Atkins took a huge step toward joining all the local affiliates on the PGA Tour with his three-shot victory in the El Bosque Mexico Championship on Sunday. His first win in three seasons on the Web.com Tour vaulted him from 87th to No. 6 on the money list, just $5,000 behind another former Pacer Roberto Diaz who ranks No. 3. The top 25 players on the Web.com money list when the regular season ends in August are guaranteed PGA Tour cards.

“I’m sitting at No. 6 right now but there’s so much season left that doesn’t mean anything,” Atkins said. “Just means I’m ahead of the game but not that the season’s over and I can relax and cruise into the top 25. The higher you finish, the better it’s going to be in terms of eligibility on the PGA Tour.”

Atkins understands what he’s up against. At this time last year, he was inside the top 25 after a runner-up and T4 two early-season events in Colombia. But he missed 12 of the last 17 cuts to drift to 32nd on the final money list.

“I was inside the top 25 for most of last year as well and unfortunately I didn’t finish there,” he said. “But I didn’t win last year and I knew every time somebody won an event they’d pass me on the money list. So for me, being in a similar situation, my goal would be to win the money list because I know how important that fully exempt spot is.”

It may have seemed like Atkins’ victory came out of nowhere after missing the cut in five of the first six events in the fractured early 2017 schedule. He shot 77-78 in his most recent start before Mexico. But after years of mostly working on his own, he started last month studying footwork and weight transfer with Robert Merrill Jr., who teaches a system known as Athletic Motion Golf.

“I love that concept of being athletic and not complicating things too much,” Atkins said of his new instructor. “I think he really helped me make the game a little easier. … I only made one cut previous to this but I sure felt like my game was in good shape and I was going to play well sometime soon.”

He certainly made it seem easy in his first real opportunity to win. He birdied three of the last five holes Saturday to take a one-stroke lead into the final round and then closed the field out with a bogey-free, four-under 68 on Sunday. Having seen Diaz lose a clubhouse lead in Colombia in February when Ethan Tracy holed out for eagle from 101 yards in the last hole to force a playoff and win in sudden death, Atkins considered “no lead big enough” on Sunday.

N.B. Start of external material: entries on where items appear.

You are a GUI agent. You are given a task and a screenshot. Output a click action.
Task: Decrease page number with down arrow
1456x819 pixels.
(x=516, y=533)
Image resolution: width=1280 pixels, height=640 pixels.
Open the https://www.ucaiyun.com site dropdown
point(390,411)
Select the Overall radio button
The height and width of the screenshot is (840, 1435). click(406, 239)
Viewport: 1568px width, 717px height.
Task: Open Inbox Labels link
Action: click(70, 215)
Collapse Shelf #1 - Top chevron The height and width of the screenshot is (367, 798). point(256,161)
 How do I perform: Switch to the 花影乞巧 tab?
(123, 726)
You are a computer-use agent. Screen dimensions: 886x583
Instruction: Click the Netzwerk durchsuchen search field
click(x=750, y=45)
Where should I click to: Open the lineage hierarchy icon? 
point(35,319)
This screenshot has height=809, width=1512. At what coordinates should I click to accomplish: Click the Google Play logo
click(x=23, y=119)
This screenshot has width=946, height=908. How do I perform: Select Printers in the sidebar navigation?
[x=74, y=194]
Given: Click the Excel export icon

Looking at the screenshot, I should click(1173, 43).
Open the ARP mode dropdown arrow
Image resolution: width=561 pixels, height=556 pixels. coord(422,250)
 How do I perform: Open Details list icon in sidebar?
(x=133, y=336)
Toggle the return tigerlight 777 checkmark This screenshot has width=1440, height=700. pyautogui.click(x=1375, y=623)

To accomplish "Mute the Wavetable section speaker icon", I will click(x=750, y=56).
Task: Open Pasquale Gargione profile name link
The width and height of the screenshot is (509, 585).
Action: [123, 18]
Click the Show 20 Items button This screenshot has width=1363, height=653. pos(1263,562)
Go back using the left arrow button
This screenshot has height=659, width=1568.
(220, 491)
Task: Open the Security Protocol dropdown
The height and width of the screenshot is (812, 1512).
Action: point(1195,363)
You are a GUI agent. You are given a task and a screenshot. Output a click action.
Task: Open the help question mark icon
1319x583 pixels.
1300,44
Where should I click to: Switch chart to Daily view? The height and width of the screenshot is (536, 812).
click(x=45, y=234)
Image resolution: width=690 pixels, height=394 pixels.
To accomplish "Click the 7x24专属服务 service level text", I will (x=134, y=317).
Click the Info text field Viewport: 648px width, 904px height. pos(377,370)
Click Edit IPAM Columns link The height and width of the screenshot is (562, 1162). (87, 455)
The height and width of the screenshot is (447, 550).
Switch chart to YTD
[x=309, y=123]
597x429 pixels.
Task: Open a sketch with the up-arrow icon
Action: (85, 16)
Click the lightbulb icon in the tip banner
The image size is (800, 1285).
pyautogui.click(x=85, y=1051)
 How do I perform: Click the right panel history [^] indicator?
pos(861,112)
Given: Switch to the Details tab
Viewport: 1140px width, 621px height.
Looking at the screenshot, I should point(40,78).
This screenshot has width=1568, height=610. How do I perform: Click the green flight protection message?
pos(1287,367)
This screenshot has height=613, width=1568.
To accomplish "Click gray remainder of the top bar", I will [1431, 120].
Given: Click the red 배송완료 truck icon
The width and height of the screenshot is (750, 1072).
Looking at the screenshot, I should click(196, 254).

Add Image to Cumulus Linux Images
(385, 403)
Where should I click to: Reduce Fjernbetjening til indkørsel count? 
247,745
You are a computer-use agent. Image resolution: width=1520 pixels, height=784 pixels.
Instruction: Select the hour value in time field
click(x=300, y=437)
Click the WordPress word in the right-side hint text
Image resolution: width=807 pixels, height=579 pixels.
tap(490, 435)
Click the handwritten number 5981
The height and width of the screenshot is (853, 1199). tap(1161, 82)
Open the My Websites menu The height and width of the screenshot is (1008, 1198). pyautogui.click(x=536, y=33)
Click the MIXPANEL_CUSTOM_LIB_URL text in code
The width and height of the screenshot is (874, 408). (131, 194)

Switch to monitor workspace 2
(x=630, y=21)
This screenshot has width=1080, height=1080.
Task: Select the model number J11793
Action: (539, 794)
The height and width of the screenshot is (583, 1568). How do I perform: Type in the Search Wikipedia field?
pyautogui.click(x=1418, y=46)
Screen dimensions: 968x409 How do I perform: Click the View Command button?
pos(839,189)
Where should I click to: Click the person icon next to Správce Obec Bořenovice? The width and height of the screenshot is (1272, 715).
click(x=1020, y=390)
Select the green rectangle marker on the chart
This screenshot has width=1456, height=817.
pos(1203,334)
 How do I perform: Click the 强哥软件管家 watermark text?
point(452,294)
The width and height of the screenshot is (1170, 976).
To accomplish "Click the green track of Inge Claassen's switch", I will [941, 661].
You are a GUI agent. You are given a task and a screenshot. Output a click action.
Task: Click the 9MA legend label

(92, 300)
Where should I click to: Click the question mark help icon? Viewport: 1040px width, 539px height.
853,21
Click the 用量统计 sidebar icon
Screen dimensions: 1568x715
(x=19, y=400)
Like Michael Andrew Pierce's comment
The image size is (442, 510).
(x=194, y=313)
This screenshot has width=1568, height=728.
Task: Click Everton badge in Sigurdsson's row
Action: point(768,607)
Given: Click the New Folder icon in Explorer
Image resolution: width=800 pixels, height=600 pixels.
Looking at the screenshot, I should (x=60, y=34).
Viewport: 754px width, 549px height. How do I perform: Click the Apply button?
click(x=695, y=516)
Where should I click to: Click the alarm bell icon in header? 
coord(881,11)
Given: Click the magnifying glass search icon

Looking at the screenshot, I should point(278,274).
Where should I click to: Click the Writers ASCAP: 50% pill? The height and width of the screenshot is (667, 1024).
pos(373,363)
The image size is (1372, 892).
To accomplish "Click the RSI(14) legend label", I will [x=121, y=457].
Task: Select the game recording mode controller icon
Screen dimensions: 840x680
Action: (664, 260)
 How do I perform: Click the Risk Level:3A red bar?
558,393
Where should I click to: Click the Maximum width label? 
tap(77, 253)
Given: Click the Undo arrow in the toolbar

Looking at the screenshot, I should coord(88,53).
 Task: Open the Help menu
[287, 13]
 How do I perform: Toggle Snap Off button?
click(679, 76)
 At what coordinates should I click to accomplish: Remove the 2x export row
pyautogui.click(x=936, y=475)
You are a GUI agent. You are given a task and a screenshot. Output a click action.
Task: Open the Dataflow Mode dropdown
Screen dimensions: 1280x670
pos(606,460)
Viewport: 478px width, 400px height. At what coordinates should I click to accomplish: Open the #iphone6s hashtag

“That’s what made me have the mindset that I had,” Atkins said of Diaz’ near miss. “Even when I had a three- or four-shot lead, I didn’t want to let one get away so I grinded over every shot. I tried to get the biggest lead I could because I knew winning wasn’t going to be easy. I didn’t want it to come down to the last hole or the last shot. I wanted the freedom of walking up 18 without a whole lot of pressure because I thought that would be the easiest way to get my first win. Because it’s a crazy game and anything could happen.”

It was almost crazy enough for Palmetto to celebrate another perfect golf sweep. This time next year, Kisner and Brown might be competing against Atkins and Diaz on the PGA Tour as the Aiken golf posse grows.